Uma questão de história
Todavia, embora seja um ponto de partida necessário, o carácter religioso da cultura americana só por si não é suficiente para compreender o papel da Igreja no debate público nos Estados Unidos. É também uma questão de história, de direito, do conceito tipicamente americano de Estado e, finalmente, do significado atribuído à razão.
Desde o início, a nossa história foi repetidamente marcada pela forte presença da experiência religiosa em cada acontecimento público importante. Da fundação das colónias por parte de exilados religiosos ao papel central desenvolvido pelos cristãos na luta pela abolição da escravatura e no subsequente movimento pelos direitos civis, até aos debates actuais sobre o papel da América no mundo, a concepção religiosa da vida deu significado e forneceu razões à maneira como os americanos entendem a liberdade, a igualdade, a responsabilidade e o bem comum. Ajudou a responder às perguntas sobre que tipo de pessoas somos e sobre o que aspiramos a ser, perguntas que qualquer controvérsia pública importante apresenta, ao menos ao nível implícito.

Liberdade religiosa
A nossa lei defende e respeita o papel central que a religião representou na vida pública. Temos uma concepção de grande amplitude da liberdade religiosa, que reconhece que um elemento importante da liberdade das comunidades religiosas consiste na possibilidade de falar e agir publicamente. Ao mesmo tempo, na América o conceito de “liberdade de expressão” é substancialmente mais amplo que na Europa. A nossa tolerância para com a presença de opiniões baseadas em convicções religiosas em relação a questões sociais controversas, nasce, em grande parte, da ideia que deve ser dado espaço de presença pública a qualquer opinião, por muito impopular ou desagradável que possa ser para alguns.
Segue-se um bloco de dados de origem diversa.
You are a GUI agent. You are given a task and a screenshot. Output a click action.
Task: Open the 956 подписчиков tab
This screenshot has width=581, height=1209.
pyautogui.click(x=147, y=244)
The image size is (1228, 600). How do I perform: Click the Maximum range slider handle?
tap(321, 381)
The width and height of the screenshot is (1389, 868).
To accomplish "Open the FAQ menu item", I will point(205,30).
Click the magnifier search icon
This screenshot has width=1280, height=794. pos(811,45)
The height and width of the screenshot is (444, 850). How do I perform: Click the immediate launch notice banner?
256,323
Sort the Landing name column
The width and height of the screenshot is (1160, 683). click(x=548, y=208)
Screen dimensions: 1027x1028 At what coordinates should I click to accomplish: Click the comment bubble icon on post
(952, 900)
Isto é particularmente importante, dada a grande diversidade de identidades e de práticas religiosas presentes entre os americanos. Não cabe ao Estado determinar o que é aceitável como discurso público, por isto a lei defende a liberdade de todos de exprimir as próprias opiniões.
Aqui existe uma estreita ligação entre a opinião dos americanos sobre o papel da religião nos assuntos públicos e as suas opiniões no que respeita ao Estado. Enquanto que a herança das teorias constitucionais do século dezanove na Europa continental põe em evidência o monopólio do Estado como encarnação do interesse público, os Estados Unidos pertencem a uma tradição constitucional muito mais propensa a ver o Estado como um actor limitado no tecido social. Deste lado do Atlântico uma Concordata parece ser uma resposta à necessidade de instituir uma série de defesas a favor da Igreja contra a pretensão do Estado em deter poder e autoridade exclusivos e definitivos. Todavia, num contexto como o nosso, onde a liberdade da Igreja é amplamente garantida pelos limites estruturais do Estado, uma Concordata parece supérflua. Um exemplo: não há nenhuma necessidade de um acordo especial que garanta à Igreja o direito de instituir o seu sistema educativo, visto que o Estado não detém o monopólio da educação e não pode proibir a criação e a actividade de escolas religiosas.

Troca aberta de ideias
A nossa concepção de liberdade de religião ou de expressão favorece de um modo decisivo uma troca de ideias aberta e sem limites, enquanto que o papel dos grupos religiosos no debate público é submetido a regras e limitações, como (talvez duma forma surpreendente para os europeus) é amplamente demonstrado pelo direito fiscal americano. Entidades sem fins lucrativos, incluindo as organizações religiosas, estão isentas de taxa desde que não se identifiquem politicamente com partidos.
Consequentemente, as igrejas e as outras organizações religiosas estão sempre atentas a não tomar posições que possam favorecer a escolha de um partido em relação a outro ou de um indivíduo em relação a outro, concentrando-se em vez disso sobre os princípios e sobre as questões reais em jogo nos debates de interesse social. Esta tornou-se, portanto, a linha de demarcação entre as intervenções geralmente aceites por parte dos grupos religiosos e aqueles que são considerados ilícitos.
Implícita nesta distinção entre inaceitáveis tomadas de posição politicamente marcadas e intervenções públicas aceitáveis está a convicção de que os juízos sobre questões de interesse público baseados em convicções religiosas podem ser razoáveis. Ou que sejam capazes de dar motivações aos outros, motivações que possam fazer apelo à concepção comum do que é bom para toda a sociedade e de convencer os outros acerca da verdade de tais afirmações. Na América, como na Europa, se bem que talvez a uma escala menor, os que negam que uma perspectiva baseada em convicções religiosas possa falar duma forma adequada de questões de interesse público, têm uma opinião assaz redutora da capacidade da razão humana. Isto é, em definitivo, a grande questão que está em jogo nas discussões sobre a participação da Igreja no debate público democrático. Permitir e defender tal papel é uma afirmação da mais ampla e alta concepção da capacidade da razão de compreender, propor e apoiar a verdade.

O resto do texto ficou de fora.